Last modified:July 29, 2022

Data management

The following topics relate to disk access.

data backups

backups are available on Neuro cluster nodes nx10 through nx28. These nodes aren’t accessible from the internet, so you must login to a x2go login server first. For example, to log into nx10, open a terminal window in your x2go session, and type:

ssh nx10

Your lab’s backups are in the directory /home/lab-backup (replace ‘lab’ with your lab’s name).

The following table displays the name and age of backups (replace ‘lab’ with your lab’s name):

Directory Backup established
/home/lab-backup/lab.1 less than 24 hours ago
/home/lab-backup/lab.2 1-2 days ago
/home/lab-backup/lab.3 2-3 days ago
/home/lab-backup/lab.4 3-4 days ago
/home/lab-backup/lab.5 4-5 days ago
/home/lab-backup/lab.6 5-6 days ago
/home/lab-backup/lab.7 6-7 days ago

When you’re finished with the backup, please log out so data will be refreshed.

user backups

I recommend that you backup important files to off-site storage. Berkeley Box is free to staff, faculty and students. It provides unlimited off-site storage, with an option to sync files. For more information, see:

disk quotas

Run the ‘quota’ command from the command line to view your disk quota and usage:

quota

Run ‘dsum’ to summarize your disk usage:

dsum

For more options, run:

dsum --help

It may take a while to complete, depending on your disk usage.

Review the output, and

  1. delete temporary data
  2. delete redundant data
  3. compress data that you no longer use

If you exceed disk quota, you will receive email with instructions every day during the 10-day grace period.

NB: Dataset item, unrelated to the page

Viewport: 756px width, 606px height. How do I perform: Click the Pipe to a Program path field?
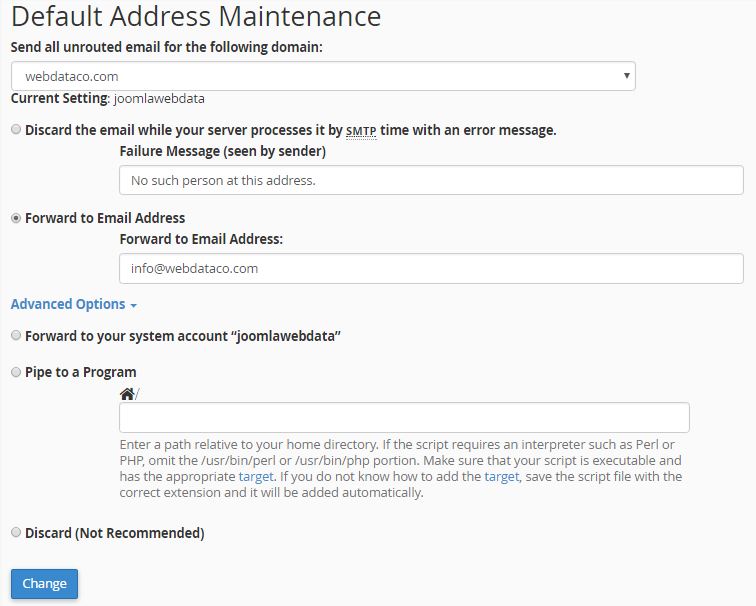tap(404, 417)
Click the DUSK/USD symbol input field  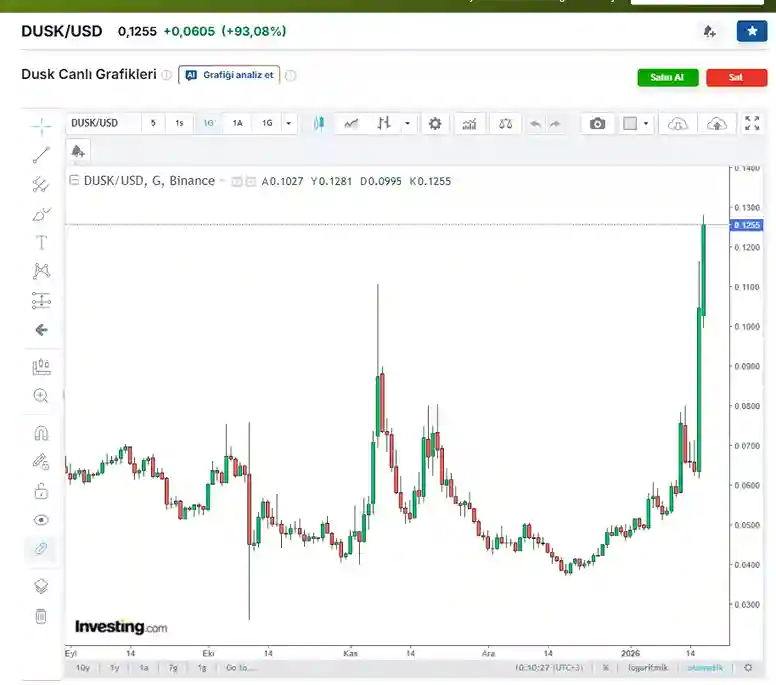pyautogui.click(x=102, y=123)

If the grace period expires, you may log in via secure shell if you have a SSH key installed. Remote desktop (X2Go) logins will fail.

If you want a quota increase, email support@cirl.berkeley.edu before the grace period expires. Please don’t wait until the last day of your grace period to request a quota increase.

data compression

I recommend compressing:

  1. files that you can analyze in a compressed format (e.g. afni BRIK)
  2. files you want to archive (files you don’t expect to use on the cluster)
Do not compress/uncompress files frequently to stay under quota. This causes lag, and reduces the efficiency of the backups.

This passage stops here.